There's one huge problem on the horizon, though: European privacy law.

The bloc's General Data Protection law, which will come into effect in a few months' time, says people must be able to demand that their personal data is rectified or deleted under many circumstances. A blockchain is essentially a growing, shared record of past activity that's distributed across many computers, and the whole point is that this chain of transactions (or other fragments of information) is in practice unchangeable – this is what ensures the reliability of the information stored in the blockchain. 

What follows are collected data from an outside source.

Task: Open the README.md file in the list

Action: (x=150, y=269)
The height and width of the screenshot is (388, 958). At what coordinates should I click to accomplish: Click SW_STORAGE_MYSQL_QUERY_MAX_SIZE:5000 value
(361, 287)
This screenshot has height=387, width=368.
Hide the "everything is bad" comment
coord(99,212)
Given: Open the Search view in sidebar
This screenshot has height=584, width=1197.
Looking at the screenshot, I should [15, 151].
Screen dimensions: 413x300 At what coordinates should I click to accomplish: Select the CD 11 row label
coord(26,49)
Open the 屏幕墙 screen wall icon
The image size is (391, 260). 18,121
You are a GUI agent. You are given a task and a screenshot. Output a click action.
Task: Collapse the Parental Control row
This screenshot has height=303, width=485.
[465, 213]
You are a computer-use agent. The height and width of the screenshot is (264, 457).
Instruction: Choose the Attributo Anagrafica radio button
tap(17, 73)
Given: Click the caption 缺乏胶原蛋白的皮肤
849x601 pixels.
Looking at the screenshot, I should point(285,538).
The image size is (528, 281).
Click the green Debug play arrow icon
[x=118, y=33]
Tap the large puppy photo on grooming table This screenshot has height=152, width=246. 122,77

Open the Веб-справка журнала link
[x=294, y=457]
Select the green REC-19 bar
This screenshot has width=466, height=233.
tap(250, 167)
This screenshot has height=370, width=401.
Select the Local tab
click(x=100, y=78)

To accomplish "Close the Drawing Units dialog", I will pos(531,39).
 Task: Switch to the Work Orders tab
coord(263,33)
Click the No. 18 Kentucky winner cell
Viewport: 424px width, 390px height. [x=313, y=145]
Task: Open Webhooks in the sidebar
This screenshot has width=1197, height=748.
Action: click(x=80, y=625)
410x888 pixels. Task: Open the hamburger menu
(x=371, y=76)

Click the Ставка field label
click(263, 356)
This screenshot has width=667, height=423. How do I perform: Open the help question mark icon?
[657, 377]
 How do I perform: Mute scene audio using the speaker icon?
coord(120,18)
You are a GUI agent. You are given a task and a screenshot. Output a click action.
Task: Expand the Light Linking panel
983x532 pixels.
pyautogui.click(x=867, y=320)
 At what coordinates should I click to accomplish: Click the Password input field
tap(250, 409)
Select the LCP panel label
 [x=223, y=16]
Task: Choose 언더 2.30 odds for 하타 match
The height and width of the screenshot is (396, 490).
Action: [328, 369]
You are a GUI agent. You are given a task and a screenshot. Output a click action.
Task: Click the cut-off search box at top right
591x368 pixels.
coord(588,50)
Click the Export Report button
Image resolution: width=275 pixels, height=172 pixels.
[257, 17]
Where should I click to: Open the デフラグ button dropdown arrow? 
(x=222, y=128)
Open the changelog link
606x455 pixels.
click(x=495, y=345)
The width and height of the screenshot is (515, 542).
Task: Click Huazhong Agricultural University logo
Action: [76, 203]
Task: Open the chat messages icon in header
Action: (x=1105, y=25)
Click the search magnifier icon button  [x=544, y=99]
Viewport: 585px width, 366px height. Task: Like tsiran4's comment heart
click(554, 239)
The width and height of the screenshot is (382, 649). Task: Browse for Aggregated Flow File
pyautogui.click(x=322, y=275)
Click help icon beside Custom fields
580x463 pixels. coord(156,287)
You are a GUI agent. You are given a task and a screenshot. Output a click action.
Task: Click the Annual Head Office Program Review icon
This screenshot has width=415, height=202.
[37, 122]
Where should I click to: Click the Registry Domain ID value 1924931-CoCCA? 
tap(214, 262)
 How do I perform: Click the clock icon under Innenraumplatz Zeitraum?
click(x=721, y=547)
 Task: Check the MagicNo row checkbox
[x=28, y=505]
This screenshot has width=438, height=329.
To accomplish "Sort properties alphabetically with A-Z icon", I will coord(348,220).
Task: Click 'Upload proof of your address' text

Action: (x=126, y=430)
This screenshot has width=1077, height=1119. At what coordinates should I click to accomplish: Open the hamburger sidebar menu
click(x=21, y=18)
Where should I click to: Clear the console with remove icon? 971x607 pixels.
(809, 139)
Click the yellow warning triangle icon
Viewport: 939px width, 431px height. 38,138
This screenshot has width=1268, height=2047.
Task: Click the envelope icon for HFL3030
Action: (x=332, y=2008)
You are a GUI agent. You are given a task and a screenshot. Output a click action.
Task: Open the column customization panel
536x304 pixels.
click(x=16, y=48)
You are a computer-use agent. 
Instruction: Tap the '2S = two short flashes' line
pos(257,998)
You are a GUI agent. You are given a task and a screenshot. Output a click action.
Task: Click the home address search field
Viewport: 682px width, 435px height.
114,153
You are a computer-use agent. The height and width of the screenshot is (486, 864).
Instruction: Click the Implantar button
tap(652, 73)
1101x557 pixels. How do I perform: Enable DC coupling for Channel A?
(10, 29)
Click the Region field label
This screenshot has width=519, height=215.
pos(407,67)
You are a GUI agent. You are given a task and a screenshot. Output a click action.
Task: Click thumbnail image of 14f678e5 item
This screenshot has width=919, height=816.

For blockchain projects that involve the storage of personal data, these two facts do not mix well. And with sanctions for flouting the GDPR including fines of up to €20 million or 4 percent of global revenues, many businesses may find the ultra-buzzy blockchain trend a lot less palatable than they first thought.

"[The GDPR] is agnostic about which specific technology is used for the processing, but it introduces a mandatory obligation for data controllers to apply the principle of 'data protection by design'," said Jan Philipp Albrecht, the member of the European Parliament who shepherded the GDPR through the legislative process. "This means for example that the data subject's rights can be easily exercised, including the right to deletion of data when it is no longer needed.

"This is where blockchain applications will run into problems and will probably not be GDPR compliant." — Jan Philipp Albrecht, MEP

Altering data "just doesn't work on a blockchain," said John Mathews, the chief finance officer for Bitnation a project that aims to provide blockchain-based identity and governance services, as well as document storage. "Blockchains are by their nature immutable. The GDPR says you must be able to remove some data, so those two things don't square off."

There are two main types of blockchain: private or "permissioned" blockchains that are under the control of a limited group (such as the Ripple blockchain that's designed to ease payments between financial services providers); and public or "permissionless" blockchains that aren't really under anyone's control (such as the Bitcoin or Ethereum networks).

It is technically possible to rewrite the data held on a blockchain, but only if most nodes on the network agree to create a new "fork" (version) of the blockchain that includes the changes — and to then continue using that version rather than the original. That's relatively easy on a private blockchain, if not ideal, but on a public blockchain it's a seismic and exceedingly rare event. At least as the technology is currently designed, there is little to no scope for fixing or removing bits of information here and there on an ongoing basis.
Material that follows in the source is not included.